Comment Define your needs first (Score 5, Informative) 126
- 1) Are you looking to make a course accessible after the fact, or do you want to do distance learning (which is what it sounds like when you say "I'd just run Skype") where interaction is possible?
- 2) What types of courses are you making available? For example, some courses only need to a single camera on the teacher, other courses will need both teacher and/or power-point simultaneously, yet others will need video, chalkboard or whiteboard, and teacher, and others will also need the audience. Note also that some disciplines (math especially) use a lot of chalkboard, so you may need multiple cameras.

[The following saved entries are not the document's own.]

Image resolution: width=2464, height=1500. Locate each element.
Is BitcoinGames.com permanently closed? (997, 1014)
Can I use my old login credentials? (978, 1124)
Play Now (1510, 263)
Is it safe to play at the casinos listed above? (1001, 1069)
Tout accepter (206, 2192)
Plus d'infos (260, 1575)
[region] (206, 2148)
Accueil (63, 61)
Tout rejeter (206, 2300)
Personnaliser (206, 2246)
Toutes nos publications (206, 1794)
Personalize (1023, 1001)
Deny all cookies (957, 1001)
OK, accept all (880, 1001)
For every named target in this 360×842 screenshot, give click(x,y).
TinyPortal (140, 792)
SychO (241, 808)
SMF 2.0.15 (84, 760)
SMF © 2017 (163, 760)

These are nontrivial considerations, and often overlooked. I've been recording my calculus lectures at my university (Stony Brook), which has Echo360. Unfortunately, our setup is (a) expensive, and (b) useless for my discipline (mathematics), because it cannot capture 16 feet of blackboard in a way that can be read later, especially if you also sometimes use a data projector (which I do). It works fine for power-point oriented lectures, but you can't do mathematics properly via power point, because students need to see the problems being worked, and need to refer to the beginning of the problem (so it doesn't fit on a single slide).
What has worked for me is to set up a pair of HD cameras in the back of the room, pointed so each can see (part of) the blackboard. Then I post-process this into a single video stream later. If I am using a data projector, I also grab the stream from Echo360. (I've also made multiple synchronized streams on a web-page using JWplayer, but this doesn't work as well)
Unfortunately, this is not a turn-key solution.
Something like matterhorn might be helpful too, but you really need consider all of the content needs before deciding on a delivery mechanism.